WEBサイトを制作する際には、必ず「サイトマップ」を作る。サイトマップの目的は、WEBサイトの構造を可視化し、どのような情報を提供するかをわかりやすくすることだ。WEBサイトの全体像を俯瞰視するためのものと言える。
しかし、「会社概要のパンフレット、商品説明資料の内容をそのままサイトマップにしただけ」といったように、WEBサイトでコンバージョンを得るために必要な「ユーザの導線設計」と「検索ニーズを盛り込んだコンテンツ設計」が、サイトマップに反映されていないことが多い。
そうなると・・・
- サイトマップを作ったはいいけど、コンバージョンへと誘導する導線設計がうまくできていない
- サイトマップを作ったはいいけど、見込み客の検索ニーズを満たしたコンテンツになっているのかわからない
- サイトマップを作ったはいいけど、検索ニーズを満たした内部SEO対策ができているのかわからない
といった状態のサイトマップが作成されてしまう。実際にもしあなたが今WEBサイト制作に関わっているなら、サイト制作の責任者・企画担当に対して「このサイトマップはユーザーの導線設計はどうなっているの?」や「見込み客の検索ニーズを満たすコンテンツはどこにあるの?」と聞いてみよう。
逆にあなたがサイトマップを作った当人であれば、上記のような質問をされたら明確に答えられるだろうか?
明確な回答ができないようであれば、ぜひこの記事を参考にしてサイトマップを再検討してほしい。おそらくWEBサイトの構造や今後の運用方法( PDCAによるサイト改善とアクセス解析 )が大きく変わるだろう。
それでは、「コンバージョンへと誘導する導線設計」と「見込み客の検索ニーズを満たしたコンテンツ設計」を反映したサイトマップの作り方をご紹介しよう。記事の最後にはサイトマップのサンプルもダウンロードできるのでぜひ次回のWEB戦略会議や打ち合わせで活用していただければと思う。
WEBサイト活用はBtoBマーケティングにおいて、非常に重要な手法の1つであるため、ぜひ参考にしてほしい。
サイトマップ作成「4つの手順」
「コンバージョンへと誘導する導線設計」と「見込み客の検索ニーズを満たしたコンテンツ設計」を反映したサイトマップを作成するには、4つの手順が必要だ。
(1)サジェスト分析で検索ニーズを知り必要なコンテンツを洗い出す
(2)コンバージョンまでの導線を設計する
(3)導線の各段階にあわせてコンテンツを割り振る
(4)サイトマップを作る
それでは各手順について詳しくご説明する。

..............................

▸ 取り組む課題
1. サイトマップ作成についての本文では、サイトマップの目的は何だと述べられていますか。
2. サイトマップ作成についての本文を、最後の文に続けて書き進めてください。

▸ 提供データ
..............................

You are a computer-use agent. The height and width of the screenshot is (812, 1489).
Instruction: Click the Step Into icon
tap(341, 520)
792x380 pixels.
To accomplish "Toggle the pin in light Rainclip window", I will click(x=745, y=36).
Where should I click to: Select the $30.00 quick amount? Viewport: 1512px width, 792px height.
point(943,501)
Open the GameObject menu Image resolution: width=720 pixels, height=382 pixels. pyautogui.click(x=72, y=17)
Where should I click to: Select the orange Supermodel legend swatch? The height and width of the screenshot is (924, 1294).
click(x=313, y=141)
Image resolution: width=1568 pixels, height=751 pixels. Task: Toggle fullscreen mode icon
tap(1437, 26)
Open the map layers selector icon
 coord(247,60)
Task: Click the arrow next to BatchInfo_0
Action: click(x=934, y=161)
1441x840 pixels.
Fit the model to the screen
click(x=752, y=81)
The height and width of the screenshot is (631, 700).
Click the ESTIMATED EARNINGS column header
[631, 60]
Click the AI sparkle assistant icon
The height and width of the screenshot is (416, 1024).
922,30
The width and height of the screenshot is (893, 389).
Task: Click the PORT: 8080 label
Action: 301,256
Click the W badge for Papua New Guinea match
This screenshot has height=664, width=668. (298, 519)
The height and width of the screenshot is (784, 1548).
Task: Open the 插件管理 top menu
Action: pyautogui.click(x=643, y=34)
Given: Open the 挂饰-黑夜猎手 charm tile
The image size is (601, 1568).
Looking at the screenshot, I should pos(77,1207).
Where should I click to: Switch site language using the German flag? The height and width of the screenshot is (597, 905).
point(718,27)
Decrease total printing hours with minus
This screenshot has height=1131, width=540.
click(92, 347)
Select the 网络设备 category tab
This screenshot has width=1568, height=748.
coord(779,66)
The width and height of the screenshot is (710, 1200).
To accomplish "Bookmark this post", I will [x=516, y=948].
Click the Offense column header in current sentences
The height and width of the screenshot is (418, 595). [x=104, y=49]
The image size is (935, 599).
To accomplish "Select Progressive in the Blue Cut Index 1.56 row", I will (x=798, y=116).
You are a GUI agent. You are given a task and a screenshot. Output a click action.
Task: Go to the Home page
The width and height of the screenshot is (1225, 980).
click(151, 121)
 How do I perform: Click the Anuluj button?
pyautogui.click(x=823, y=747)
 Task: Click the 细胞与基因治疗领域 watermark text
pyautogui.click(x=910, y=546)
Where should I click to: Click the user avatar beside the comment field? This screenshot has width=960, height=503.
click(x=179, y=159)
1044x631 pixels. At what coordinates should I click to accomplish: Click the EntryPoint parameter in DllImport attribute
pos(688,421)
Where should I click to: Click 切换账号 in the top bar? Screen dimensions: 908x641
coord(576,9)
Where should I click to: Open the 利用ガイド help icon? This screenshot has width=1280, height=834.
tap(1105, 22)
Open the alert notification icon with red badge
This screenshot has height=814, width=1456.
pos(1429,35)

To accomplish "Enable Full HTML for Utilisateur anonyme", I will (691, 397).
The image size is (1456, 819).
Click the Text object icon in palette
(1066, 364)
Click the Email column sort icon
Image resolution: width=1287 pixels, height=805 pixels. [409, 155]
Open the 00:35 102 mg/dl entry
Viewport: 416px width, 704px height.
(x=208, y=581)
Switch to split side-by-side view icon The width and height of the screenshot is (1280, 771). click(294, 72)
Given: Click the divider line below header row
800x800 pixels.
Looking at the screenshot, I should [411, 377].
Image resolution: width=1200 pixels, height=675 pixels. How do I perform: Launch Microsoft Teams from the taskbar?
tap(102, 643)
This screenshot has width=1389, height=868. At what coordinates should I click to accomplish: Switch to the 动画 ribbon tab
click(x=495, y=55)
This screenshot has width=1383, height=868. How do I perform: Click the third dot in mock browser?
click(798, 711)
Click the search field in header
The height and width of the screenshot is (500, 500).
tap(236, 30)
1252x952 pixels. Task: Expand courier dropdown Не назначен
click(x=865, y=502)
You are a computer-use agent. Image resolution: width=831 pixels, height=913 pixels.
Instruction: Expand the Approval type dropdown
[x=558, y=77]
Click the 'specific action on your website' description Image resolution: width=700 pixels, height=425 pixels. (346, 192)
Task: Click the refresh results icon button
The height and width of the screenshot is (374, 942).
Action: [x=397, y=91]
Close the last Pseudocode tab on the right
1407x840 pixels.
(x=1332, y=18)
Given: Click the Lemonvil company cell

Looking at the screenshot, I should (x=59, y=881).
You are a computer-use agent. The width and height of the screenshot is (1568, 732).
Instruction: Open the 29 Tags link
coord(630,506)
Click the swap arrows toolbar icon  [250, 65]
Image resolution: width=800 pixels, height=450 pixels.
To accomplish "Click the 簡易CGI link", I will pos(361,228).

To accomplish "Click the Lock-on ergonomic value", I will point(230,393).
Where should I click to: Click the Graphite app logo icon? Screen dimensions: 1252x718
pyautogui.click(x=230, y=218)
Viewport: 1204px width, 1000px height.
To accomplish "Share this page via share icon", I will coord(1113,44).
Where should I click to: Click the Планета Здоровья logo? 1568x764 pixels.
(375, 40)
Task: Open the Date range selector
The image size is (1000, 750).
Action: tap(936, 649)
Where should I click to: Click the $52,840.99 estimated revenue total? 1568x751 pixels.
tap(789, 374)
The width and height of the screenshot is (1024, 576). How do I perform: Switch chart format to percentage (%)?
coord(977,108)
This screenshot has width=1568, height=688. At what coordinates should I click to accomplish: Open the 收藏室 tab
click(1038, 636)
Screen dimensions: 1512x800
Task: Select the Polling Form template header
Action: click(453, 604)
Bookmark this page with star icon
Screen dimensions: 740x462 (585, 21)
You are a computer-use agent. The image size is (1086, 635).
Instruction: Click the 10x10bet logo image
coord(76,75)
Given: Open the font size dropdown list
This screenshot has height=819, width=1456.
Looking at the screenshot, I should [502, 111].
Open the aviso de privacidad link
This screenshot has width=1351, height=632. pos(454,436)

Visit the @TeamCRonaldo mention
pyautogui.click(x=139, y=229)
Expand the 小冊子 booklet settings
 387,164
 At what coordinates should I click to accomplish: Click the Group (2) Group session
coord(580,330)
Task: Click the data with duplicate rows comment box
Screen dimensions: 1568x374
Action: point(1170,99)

..............................

▸ 解答一覧
1. WEBサイトの構造を可視化し、どのような情報を提供するかをわかりやすくすることです。

2.
(1)サジェスト分析で検索ニーズを知り必要なコンテンツを洗い出す
サイトマップを作成する前に、まずすべきことは、見込み客の検索ニーズを知ることだ。WEBは情報を探すメディアであるため、見込み客は何かの情報が知りたくて、YahooやGoogleで検索し、情報を得ようとする。したがって、「見込み客がどんな情報を知りたがっているのか?」を把握した上で、WEBサイトに必要なコンテンツを設計し、サイトマップを作成しなければならない。
そうしなければ、「このサイトにはほしい情報がない」となり、コンバージョンにはつながらない。加えて、「見込み客がどんな情報を知りたがっているのか?」を把握しなければ、どのようなキーワードで内部SEO対策すべきかも判断できない。
では、「見込み客はどんな情報を知りたがっているのか?」をどのように把握すれば良いだろうか?方法はいくつかあるが、無料で今すぐできる方法の1つに、サジェスト分析がある。このサジェスト分析を行うことで、サイトマップに必要なコンテンツを洗い出すことができる。
サジェスト分析によるコンテンツの洗い出しについては、下記の記事を参考にしてほしい。この記事ではサジェスト分析の仕方、コンテンツ設計の仕方、そして効果的な内部SEO対策の仕方を説明している。
効果的なSEO対策を実現するWEBコンテンツ設計の仕方「4つの手順」
少々手間のかかる手順ではあるが、検索ニーズをつかんだコンテンツ設計と内部SEO対策を行うためにも、ぜひ最後までやってみてほしい。
(2)コンバージョンまでの導線を設計する
手順(1)のサジェスト分析とコンテンツ設計が完了したら、次はコンバージョン(問い合わせ・資料請求といったWEBサイトの成果)までの導線を設計する。導線とは、「問い合わせフォーム」に誘導する為の仕組み・シナリオのことだ。
WEBサイトにおいて、コンバージョンを得るためには「問い合わせフォーム」に誘導しなければ、絶対にコンバージョンは発生しないため、この導線がなければ、効率よくコンバージョンを獲得できない。
では、この導線、どのように設計すべきだろうか??
そのためには、見込み客がサイトを訪問してから、問い合わせに至るまでの心理的シナリオを理解する必要がある。このシナリオの一例として、有名なのがAIDMAプロセスである。
AIDMA(アイドマ)とは1920年代にアメリカ合衆国の販売・広告の実務書の著作者であったサミュエル・ローランド・ホールが著作中で示した広告宣伝に対する消費者の心理のプロセスを示した略語である。日本語圏において「AIDMAの法則」として、2004年に広告代理店の電通等により提唱されたAISASとの比較により知られる。AIDMAの法則では、消費者がある商品を知って購入に至るまでに次のような段階があるとされる。
Attention(注意)
Interest(関心)
Desire(欲求)
Memory(記憶)
Action(行動)ウィキペディア AIDMA
このAIDMAのように、見込み客がWEBサイトを訪問してからコンバージョンに至るまでの心理プロセスを、御社のWEBサイト上でも明確にし、それを導線の「骨子」とすることで、導線設計が可能となる。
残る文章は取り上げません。